Cytogenetic and molecular analysis of a t(1;22)(p36;q11.2) in a rhabdoid tumor with a putative homozygous deletion of chromosome 22

Abstract Malignant rhabdoid tumors are rare and aggressive neoplasms of childhood, occurring in the kidney or in various extrarenal locations. Most cytogenetic studies of these tumors have shown the frequent involvement of chromosome 22, including translocations and/or deletions, with a critical region for a rhabdoid tumor gene mapping to chromosome segment 22q11, close to BCR. We report a case of an extrarenal rhabdoid tumor with a t(1;22)(p36;q11.2) that was associated with deletions of chromosomes 1 and 22. We have performed fluorescence in situ hybridization to bracket the translocation breakpoints on both chromosomes and microsatellite analysis to establish the deletion of chromosome 22 more precisely.

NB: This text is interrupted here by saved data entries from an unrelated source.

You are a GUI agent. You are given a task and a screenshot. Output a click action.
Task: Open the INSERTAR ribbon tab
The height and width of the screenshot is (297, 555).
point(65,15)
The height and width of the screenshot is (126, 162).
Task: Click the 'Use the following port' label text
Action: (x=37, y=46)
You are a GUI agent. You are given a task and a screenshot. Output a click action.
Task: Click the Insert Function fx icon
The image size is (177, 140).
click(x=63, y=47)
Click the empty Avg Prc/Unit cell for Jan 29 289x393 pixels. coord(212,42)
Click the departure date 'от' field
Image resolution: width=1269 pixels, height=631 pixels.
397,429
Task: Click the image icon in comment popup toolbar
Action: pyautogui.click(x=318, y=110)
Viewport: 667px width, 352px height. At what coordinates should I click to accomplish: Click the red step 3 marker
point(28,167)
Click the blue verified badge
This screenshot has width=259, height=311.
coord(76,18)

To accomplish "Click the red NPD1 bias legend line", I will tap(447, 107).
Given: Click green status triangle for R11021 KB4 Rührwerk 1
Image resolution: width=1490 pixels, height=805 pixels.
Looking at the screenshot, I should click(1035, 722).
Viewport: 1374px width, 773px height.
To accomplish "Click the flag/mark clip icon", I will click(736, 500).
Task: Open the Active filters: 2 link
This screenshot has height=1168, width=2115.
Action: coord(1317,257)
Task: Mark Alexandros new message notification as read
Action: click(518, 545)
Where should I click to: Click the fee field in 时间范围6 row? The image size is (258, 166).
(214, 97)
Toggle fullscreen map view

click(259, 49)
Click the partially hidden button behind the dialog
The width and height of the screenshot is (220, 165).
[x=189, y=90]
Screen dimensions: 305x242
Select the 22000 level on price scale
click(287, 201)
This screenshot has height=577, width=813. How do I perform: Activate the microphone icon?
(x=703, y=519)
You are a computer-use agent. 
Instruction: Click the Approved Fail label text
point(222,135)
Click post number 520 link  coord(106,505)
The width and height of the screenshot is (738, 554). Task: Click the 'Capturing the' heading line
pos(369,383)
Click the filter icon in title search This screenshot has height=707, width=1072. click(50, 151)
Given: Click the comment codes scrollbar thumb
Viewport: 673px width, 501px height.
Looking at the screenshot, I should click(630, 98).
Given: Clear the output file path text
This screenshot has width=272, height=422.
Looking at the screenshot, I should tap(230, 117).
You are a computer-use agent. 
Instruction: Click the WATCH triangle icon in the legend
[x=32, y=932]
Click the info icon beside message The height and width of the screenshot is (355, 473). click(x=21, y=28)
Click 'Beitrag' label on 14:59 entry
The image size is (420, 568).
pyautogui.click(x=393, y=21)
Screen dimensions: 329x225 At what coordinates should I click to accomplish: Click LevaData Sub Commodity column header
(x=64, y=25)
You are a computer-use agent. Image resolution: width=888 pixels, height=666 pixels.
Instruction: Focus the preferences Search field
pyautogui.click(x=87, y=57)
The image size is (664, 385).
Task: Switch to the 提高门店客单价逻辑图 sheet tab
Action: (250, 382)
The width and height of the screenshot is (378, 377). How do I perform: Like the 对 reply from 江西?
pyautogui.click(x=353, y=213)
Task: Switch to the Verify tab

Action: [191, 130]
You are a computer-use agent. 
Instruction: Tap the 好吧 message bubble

The chromosome 22 translocation breakpoint is localized close to BCR , in the region covered by the overlapping YACs 446B5 and 361D9, and it is associated with a proximal hemizygous deletion of approximatively 2 Mb. On chromosome 1, the translocation breakpoint maps to a 25 cM region, proximal to D1Z2 and distal to PND , and is also associated with an estimated deletion of 8 Mb. Moreover, microsatellite analysis has demonstrated a homozygous deletion of chromosome 22 for three contiguous loci, immediately distal to BCR. This result suggests that a tumor suppressor gene involved in rhabdoid tumor oncogenesis could be localized in this region of chromosome 22. Genes Chromosomes Cancer 21:82–89, 1998. Published 1998 Wiley‐Liss, Inc. This article is a US Government work and, as such, is in the public domain in the United States of America.